Meskipun Castro membenci junta militer sayap kanan di Argentina, ia mendukung mereka dalam Perang Falkland pada 1982 dan menawarkan bantuan militer kepada Argentina. Castro juga mendukung Gerakan New Jewel yang berhaluan kiri dan merebut kekuasaan di Grenada pada 1979. Castro bersahabat dengan Presiden Grenada Maurice Bishop dan mengirim dokter, guru, dan teknisi untuk membantu proses pembangunan negara tersebut. Pada Oktober 1983, terjadi sebuah kudeta yang dilancarkan oleh seorang Marxis garis keras yang bernama Bernard Coard yang didukung oleh Soviet, dan Bishop kemudian dihukum mati. Castro mengecam pembunuhan tersebut, tetapi ia masih mendukung pemerintahan Grenada. Namun, AS menjadikan kudeta tersebut sebagai dalih untuk menyerang pulau tersebut. Tentara-tentara Kuba tewas dalam konflik ini, dan Castro sendiri mengutuk serangan tersebut dan membandingkan AS dengan Jerman Nazi.

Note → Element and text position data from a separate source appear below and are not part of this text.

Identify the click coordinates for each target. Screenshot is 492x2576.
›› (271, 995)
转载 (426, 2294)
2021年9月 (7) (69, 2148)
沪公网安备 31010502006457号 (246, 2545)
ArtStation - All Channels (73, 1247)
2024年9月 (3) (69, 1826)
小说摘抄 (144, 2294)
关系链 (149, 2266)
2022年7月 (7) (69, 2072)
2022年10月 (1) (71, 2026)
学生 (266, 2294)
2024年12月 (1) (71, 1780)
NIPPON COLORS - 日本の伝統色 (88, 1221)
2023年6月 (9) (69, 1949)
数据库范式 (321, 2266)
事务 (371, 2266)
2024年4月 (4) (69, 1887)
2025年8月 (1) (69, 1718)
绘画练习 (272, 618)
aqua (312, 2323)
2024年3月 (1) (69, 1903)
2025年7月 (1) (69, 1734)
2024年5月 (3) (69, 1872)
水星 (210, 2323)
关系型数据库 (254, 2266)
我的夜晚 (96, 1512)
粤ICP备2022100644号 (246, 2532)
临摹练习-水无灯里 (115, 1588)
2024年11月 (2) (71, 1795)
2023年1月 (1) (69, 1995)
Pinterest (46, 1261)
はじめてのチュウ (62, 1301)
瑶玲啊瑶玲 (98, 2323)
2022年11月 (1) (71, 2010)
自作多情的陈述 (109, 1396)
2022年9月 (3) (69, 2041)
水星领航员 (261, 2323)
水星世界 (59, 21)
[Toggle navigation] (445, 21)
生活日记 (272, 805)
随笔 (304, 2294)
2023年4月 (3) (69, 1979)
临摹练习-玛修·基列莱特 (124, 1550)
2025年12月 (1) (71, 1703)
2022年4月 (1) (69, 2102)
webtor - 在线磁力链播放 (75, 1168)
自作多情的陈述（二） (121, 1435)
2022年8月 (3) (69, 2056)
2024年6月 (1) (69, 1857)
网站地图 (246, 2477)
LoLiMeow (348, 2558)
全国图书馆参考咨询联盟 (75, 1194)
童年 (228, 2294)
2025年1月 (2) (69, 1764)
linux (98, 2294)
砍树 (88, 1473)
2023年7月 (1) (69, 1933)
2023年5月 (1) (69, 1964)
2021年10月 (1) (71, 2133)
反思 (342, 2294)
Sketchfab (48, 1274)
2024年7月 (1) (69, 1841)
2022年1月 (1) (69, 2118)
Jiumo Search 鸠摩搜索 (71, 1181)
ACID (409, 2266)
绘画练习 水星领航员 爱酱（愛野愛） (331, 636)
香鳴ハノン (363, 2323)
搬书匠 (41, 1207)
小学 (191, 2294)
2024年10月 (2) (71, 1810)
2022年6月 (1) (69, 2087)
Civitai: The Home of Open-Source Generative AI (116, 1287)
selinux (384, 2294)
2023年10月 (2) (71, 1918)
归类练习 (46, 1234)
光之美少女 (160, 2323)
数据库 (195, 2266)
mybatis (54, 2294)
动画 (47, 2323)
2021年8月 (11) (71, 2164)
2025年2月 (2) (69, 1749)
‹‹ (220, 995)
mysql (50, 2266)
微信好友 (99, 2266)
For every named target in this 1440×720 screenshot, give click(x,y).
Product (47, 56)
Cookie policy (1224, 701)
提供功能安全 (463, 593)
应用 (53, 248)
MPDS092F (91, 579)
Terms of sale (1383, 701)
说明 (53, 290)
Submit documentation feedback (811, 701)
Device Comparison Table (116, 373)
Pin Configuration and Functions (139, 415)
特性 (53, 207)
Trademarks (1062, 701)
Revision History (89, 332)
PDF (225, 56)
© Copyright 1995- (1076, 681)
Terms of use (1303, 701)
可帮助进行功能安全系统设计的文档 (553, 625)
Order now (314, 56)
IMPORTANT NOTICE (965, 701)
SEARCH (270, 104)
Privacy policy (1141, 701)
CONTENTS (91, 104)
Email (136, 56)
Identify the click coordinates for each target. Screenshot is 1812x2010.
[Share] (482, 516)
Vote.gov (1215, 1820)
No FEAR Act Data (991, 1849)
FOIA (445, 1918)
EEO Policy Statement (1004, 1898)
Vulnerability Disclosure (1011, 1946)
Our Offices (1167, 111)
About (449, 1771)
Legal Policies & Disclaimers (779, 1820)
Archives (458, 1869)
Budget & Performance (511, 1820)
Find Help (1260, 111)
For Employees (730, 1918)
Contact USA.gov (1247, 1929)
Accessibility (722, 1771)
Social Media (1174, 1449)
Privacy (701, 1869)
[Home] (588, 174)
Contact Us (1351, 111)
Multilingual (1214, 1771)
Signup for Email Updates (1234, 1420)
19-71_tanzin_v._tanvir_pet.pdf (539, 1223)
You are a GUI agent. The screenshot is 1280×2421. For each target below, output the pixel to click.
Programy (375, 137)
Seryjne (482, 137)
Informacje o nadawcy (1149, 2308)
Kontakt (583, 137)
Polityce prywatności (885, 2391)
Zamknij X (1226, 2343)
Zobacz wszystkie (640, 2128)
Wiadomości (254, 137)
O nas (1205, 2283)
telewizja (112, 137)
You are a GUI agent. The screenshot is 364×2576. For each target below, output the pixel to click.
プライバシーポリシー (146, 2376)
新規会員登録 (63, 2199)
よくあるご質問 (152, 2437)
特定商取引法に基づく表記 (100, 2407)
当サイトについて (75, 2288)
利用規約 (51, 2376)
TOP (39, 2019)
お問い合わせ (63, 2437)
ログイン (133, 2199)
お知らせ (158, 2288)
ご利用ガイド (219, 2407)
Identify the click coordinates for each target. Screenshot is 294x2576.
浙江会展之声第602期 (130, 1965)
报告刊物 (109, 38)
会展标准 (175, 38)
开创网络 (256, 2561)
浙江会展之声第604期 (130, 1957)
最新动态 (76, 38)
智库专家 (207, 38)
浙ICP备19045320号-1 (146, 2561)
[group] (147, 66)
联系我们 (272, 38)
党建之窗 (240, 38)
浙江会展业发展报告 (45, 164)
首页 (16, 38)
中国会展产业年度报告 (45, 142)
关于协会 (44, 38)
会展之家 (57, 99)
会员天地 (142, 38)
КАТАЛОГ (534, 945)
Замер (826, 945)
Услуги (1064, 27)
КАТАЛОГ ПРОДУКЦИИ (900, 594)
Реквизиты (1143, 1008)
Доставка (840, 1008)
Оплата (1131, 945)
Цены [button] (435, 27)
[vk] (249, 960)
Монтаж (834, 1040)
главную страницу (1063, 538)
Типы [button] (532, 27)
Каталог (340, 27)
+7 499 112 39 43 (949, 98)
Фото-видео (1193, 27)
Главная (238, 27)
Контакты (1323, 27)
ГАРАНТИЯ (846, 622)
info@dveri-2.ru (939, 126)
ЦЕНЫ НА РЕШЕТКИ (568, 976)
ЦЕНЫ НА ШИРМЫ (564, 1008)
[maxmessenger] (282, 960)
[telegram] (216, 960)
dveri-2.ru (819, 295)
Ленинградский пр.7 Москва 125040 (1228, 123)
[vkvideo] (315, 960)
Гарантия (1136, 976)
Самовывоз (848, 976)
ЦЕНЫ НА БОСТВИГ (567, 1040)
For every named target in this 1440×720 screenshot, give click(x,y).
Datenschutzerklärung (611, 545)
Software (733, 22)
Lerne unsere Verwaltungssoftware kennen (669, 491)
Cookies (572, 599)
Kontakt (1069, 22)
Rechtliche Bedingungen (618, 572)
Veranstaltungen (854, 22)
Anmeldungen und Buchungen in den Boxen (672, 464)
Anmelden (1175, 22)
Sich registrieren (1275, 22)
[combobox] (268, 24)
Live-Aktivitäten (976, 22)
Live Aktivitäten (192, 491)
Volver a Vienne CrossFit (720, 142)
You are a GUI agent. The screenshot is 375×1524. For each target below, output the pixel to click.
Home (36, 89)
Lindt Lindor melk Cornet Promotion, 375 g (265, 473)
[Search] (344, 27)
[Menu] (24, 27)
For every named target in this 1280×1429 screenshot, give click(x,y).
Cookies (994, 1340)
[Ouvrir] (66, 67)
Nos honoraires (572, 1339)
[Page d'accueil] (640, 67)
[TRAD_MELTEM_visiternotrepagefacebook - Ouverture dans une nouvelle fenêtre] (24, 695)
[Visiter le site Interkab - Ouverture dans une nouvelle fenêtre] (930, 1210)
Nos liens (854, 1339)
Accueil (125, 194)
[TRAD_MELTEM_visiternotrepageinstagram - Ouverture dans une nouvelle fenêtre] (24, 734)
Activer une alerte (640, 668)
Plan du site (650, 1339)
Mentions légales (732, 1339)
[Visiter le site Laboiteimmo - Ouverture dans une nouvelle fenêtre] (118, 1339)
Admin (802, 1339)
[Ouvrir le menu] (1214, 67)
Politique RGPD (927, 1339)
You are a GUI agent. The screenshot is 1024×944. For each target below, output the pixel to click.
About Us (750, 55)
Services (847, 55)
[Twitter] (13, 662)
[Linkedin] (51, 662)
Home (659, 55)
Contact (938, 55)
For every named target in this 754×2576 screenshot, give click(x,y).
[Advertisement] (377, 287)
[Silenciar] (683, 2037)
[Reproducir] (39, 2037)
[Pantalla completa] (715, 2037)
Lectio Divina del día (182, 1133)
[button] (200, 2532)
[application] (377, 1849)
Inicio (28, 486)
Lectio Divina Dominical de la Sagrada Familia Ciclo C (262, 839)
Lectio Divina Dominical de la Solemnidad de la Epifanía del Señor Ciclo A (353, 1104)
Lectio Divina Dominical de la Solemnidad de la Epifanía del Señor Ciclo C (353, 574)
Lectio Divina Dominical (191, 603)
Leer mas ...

Dalam pidato peringatan 30 tahun Revolusi Kuba pada Juli 1983, Castro mengecam pemerintahan Reagan sebagai "kelompok reaksioner dan ekstremis" yang menjalankan "kebijakan luar negeri yang jelas-jelas fasis dan menghasut perang". Castro takut bahwa AS juga akan menyerang Nikaragua, dan ia lalu mengutus Ochoa untuk membekali pasukan Sandinista dengan pelatihan perang gerilya, tetapi hal ini tidak terlalu didukung oleh Uni Soviet.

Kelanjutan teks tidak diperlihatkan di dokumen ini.